Texto para análise:
As suposições desse modelo biomédico para os objetivos da terapia são:

  • Os indivíduos são independentes entre si, autônomos e autossuficientes;
  • Doenças causam problemas de “saúde mental”;
  • Existe uma disfunção “interna”;
  • Não é possível observar diretamente esta disfunção, então a opinião de um especialista é necessária.

As implicações dessas suposições para as práticas terapêuticas são:

  • A necessidade de consertar o indivíduo;
  • Drogas tendo o papel de curar a doença;
  • Existe uma necessidade da pessoa falar sobre seus problemas “internos” porque estes não são observáveis;
  • O profissional de saúde mental precisa descobrir o que há de errado com a pessoa, por isso a necessidade do diálogo, para esclarecer e obter mais conversas “internas” da pessoa;
  • O local para o atendimento da pessoa é a clínica;
  • A “cura pela fala”.

Além do contexto histórico, existe o contexto econômico, o capitalismo e sua versão dele em anabolizantes: o neoliberalismo. O neoliberalismo é um projeto político, ideológico e econômico, desenvolvido nas 2 últimas décadas do século 20 (coincidentemente, oposto às tendências democratizantes que ocorreram no Brasil com a queda da ditadura militar a a ascensão de diversos movimentos populares), que busca reestruturar radicalmente a sociedade por meio do desmantelamento dos sistemas de bem-estar social e da promoção de políticas que transferem cada vez mais a riqueza social e o poder político para as corporações e os ricos às custas da maioria da população. O neoliberalismo não minimiza apenas o papel do Estado, mas também coopta, distorce e reduz as noções de política, democracia, sociedade civil, cidadania e solidariedade, restringindo não apenas o espaço desses conceitos, mas também seus participantes, agenda e campo de ação.

O contexto neoliberal faz a terapia assumir algumas suposições como objetivos:

  • Um problema precisa ser consertado (o indivíduo precisa voltar a produzir, consumir e não sofrer);
  • Encontrar o problema e usar soluções padronizadas para tratar o indivíduo – a busca por tratamentos empiricamente sustentados (ESTs Empirically Sustained Treatment) e seu uso na Prática Baseada em Evidências;
  • Produzir um indivíduo funcional e produtivo;
  • Assumir uma função normativa.

As implicações dessas suposições para as práticas terapêuticas são:

  • Documentação e categorizações (como o DSM, CID) usada para fins administrativos e para aprovação da terapia por planos de saúde;
  • Sessões de 50 minutos realizadas profissionalmente em um consultório;
  • A fala para construir uma categorização da doença (contida no DSM, CID);
  • Sucesso definido em termos de normas sociais (eliminação de “sintomas” e o retorno à normalidade).

Enunciado 1:
De acordo com o texto sobre terapia e neoliberalismo, em que período o neoliberalismo foi desenvolvido?
Enunciado 2:
Indique se cada afirmação concorda com o texto sobre terapia e neoliberalismo, respondendo sim ou não e citando as palavras do texto que decidem a questão: (a) No modelo biomédico, o local de atendimento da pessoa é a clínica. (b) No contexto neoliberal, as sessões de terapia duram 60 minutos. (c) O neoliberalismo amplia o papel do Estado.
Enunciado 3:
Continue o texto sobre terapia e neoliberalismo a partir do ponto em que ele termina.
A listagem constitui um material à parte, independente do texto sobre terapia e neoliberalismo.

Dados fornecidos:
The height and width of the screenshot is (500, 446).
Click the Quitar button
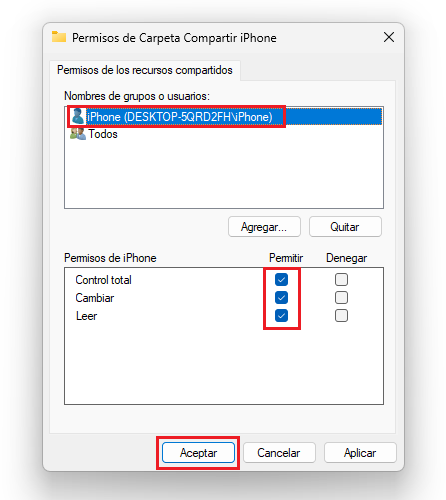click(x=345, y=227)
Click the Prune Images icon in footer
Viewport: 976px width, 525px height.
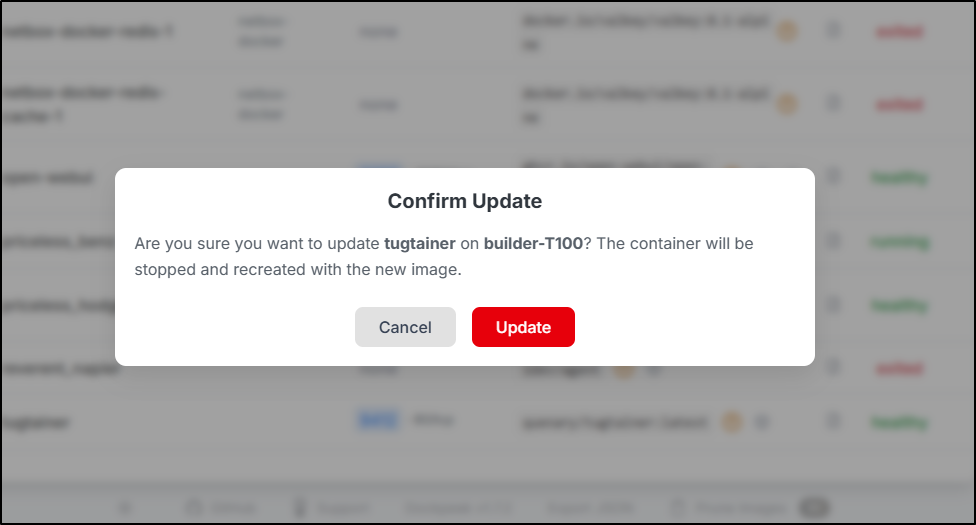pyautogui.click(x=678, y=508)
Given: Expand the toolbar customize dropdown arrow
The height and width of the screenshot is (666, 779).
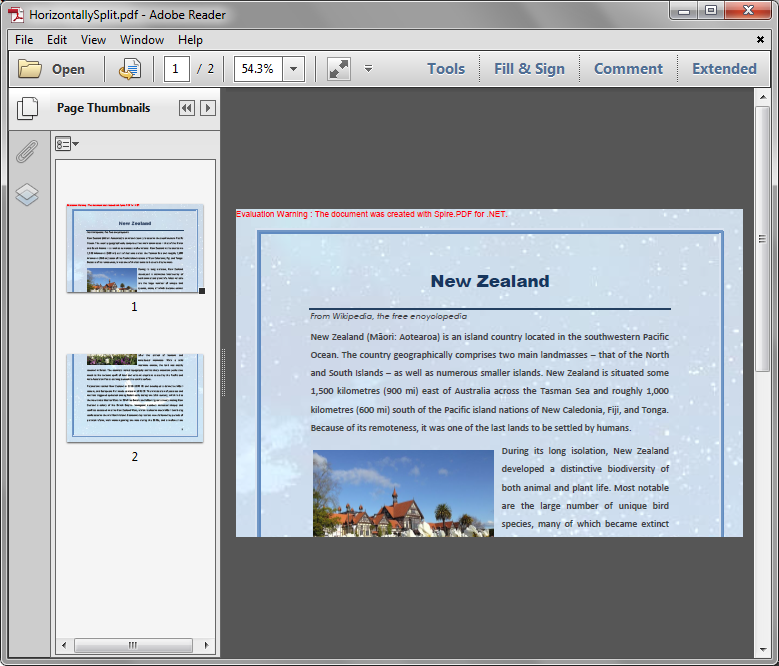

Resposta 1:
Nas duas últimas décadas do século 20.

Resposta 2:
(a) Sim: “O local para o atendimento da pessoa é a clínica”.
(b) Não: “Sessões de 50 minutos realizadas profissionalmente em um consultório”.
(c) Não: “O neoliberalismo não minimiza apenas o papel do Estado”.

Resposta 3:
“Há algo de podre no reino da Dinamarca”

Porém, ao longo das últimas décadas (na verdade, quase metade da história da psicologia), cada vez mais o modelo biomédico não se sustentou cientificamente. Ao invés disso, aos poucos foi surgindo um modelo ecológico / contextual / sistêmico que afirma basicamente que o comportamento e sofrimento humano não ocorrem no vácuo e que os contextos deles são predominantemente sociais. Nesse modelo, doenças e psicopatologias são descartadas; ao invés disso, situações ruins na vida geram o sofrimento humano e o contexto molda o comportamento humano.

Assim, surgem abordagens alternativas, que abandonam a pergunta do modelo biomédico “O que tem de errado com você?” e adotam a pergunta “O que aconteceu com você?”. O sofrimento humano deixa de ser visto como sinais e sintomas para ser encarado como respostas às ameaças e situações ruins na vida.

Com o crescimento do neoliberalismo, diversas pesquisas científicas tiveram oportunidades em excesso para focar em situações ruins na vida ocasionadas pelo crescimento da desigualdade, aumento da pobreza, crise na habitação, aumento na insegurança alimentar, taxas crescentes de encarceramento, entre outras condições sociais degradadas.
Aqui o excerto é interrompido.